Article -

☆ ☆ ☆ ☆ ☆

NLC Deputy President Promise Adewusi said the government was adopting a divide-and-rule approach by offering to pay some workers now and others later.
He said the NLC may boycott today’s meeting with the governors.
According to him, the Labour leadership had discovered that the government wanted to engage Labour leaders in Abuja to prevent them from mobilising workers for the warning strike.
His words: “If there is going to be a strike on Wednesday, all workers in public and private sectors will be involved. First, I have come to know that nothing is impossible. Almost N100billion for INEC. It will not be impossible for a few billions for Nigerian workers. If there is an emergency, government rises to it. Let it rise to this. What I am hearing and seeing is not giving me the confidence that the strike will not hold on Wednesday. Labour expected an agreement with government; if that will be done, we will be very happy to leave this place.”
To Anyim, there is no problem as the Federal Government has agreed to all that the workers demand. He said because the labour leaders should agree with the government’s plan to pay level seven to 17 next year.
“We have agreed to what you said; you should agree to ours,” he told the union chiefs.
Obviously to show a good example as the Chairman of the Nigerian Governors’ Forum (NGF), Amaechi yesterday ordered the payment of the minimum wage.
Amaechi gave the directive at the Alfred Diete-Spiff Civic Centre, Port Harcourt, while opening the state’s Civil Service Week/Awards’ Day.
He pleaded with other governors to pay the wage to avert a strike.

☆ ☆ ☆ ☆ ☆

Data entries -
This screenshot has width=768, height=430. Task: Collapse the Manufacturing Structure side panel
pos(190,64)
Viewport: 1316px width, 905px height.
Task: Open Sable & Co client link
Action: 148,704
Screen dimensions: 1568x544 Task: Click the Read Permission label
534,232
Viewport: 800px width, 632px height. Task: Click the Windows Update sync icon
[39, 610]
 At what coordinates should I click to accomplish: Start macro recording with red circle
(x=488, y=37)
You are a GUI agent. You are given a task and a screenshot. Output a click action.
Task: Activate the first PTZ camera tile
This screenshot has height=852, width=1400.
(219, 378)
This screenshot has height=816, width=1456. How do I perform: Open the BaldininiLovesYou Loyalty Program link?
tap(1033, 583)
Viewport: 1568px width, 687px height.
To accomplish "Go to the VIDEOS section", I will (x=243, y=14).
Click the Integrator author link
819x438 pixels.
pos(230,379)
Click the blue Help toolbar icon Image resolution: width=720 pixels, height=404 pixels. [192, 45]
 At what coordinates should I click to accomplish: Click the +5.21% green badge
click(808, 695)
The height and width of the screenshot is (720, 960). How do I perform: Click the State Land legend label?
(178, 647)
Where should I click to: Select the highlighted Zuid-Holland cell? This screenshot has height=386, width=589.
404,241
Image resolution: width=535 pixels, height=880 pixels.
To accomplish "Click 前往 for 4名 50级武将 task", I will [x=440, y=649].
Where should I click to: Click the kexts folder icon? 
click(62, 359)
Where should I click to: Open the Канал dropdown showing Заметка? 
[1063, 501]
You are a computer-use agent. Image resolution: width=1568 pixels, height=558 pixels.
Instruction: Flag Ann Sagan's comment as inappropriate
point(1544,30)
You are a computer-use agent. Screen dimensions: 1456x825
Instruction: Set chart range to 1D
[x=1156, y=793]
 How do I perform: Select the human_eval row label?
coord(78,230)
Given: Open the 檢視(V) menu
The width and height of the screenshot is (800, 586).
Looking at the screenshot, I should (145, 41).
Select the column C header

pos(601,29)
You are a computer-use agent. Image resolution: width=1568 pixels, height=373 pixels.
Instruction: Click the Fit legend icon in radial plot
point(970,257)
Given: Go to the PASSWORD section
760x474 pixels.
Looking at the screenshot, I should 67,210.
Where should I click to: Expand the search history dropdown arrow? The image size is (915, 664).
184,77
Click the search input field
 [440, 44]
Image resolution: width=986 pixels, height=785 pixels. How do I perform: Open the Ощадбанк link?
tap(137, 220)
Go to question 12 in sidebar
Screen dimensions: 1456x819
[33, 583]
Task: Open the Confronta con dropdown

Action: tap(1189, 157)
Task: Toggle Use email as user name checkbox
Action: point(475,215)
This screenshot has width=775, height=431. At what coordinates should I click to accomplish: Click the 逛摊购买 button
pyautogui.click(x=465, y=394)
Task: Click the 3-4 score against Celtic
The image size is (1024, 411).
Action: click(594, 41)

☆ ☆ ☆ ☆ ☆

Task instructions -
• a. Reproduce the passage of the minimum wage article from "To Anyim, there" to "the union chiefs.".
• b. Continue the minimum wage article, picking up after its final sentence.
The records were taken from a separate source.

Task-by-task results -
• a.
To Anyim, there is no problem as the Federal Government has agreed to all that the workers demand. He said because the labour leaders should agree with the government’s plan to pay level seven to 17 next year.
“We have agreed to what you said; you should agree to ours,” he told the union chiefs.

• b.
Amaechi, who was represented by his deputy Tele Ikuru, said his administration would deliver on its mandate of ensuring that workers get the best.
The Abia State chapter of the NLC said there was no going back on the strike.
Its Chairman, Comrade Sylvanus Eyeh, accused government of “making empty promises with the minimum wage”, and said workers were running out of patience.
Eyeh said: “They have been telling us they will pay but till when? We are demanding that the minimum wage will take effect from the 1st of April, 2011 taking into consideration that the President assented to it in March. We have waited for so long and workers are becoming impatient, knowing full well the cost of living in Abia State today.
“Even traders have skyrocketed their prices, yet the money we have not seen. We are calling on Abia State government to implement this minimum wage urgently without which we will be left with no alternative than to obey our principal, the Labour house in Abuja, which has directed all workers to down tools with effect from Wednesday.”
In Ondo State, workers yesterday said the on-going strike would continue till the state government honours the agreement on payment of salary relativity to workers.
The agreement was signed between the state government and the Joint Negotiating Council (JNC) on July 1 by the ruling Labour Party (LP) administration.
The Labour unions, in a communiqué at the end of its emergency meeting in Akure, condemned alleged antics of the government since May 1, 2009.
“We regret that a government enthroned by workers on the platform of LP is 100 per cent anti-labour, thereby negating the principles, philosophy and ideologies underscoring the formation of LP.
“Governor Olusegun Mimiko should tell the world whether the minimum wage was not in existence on June 20, 2011 when the state government entered into an agreement with labour on the implementation of salary relativity before minimum wage,” the statement said.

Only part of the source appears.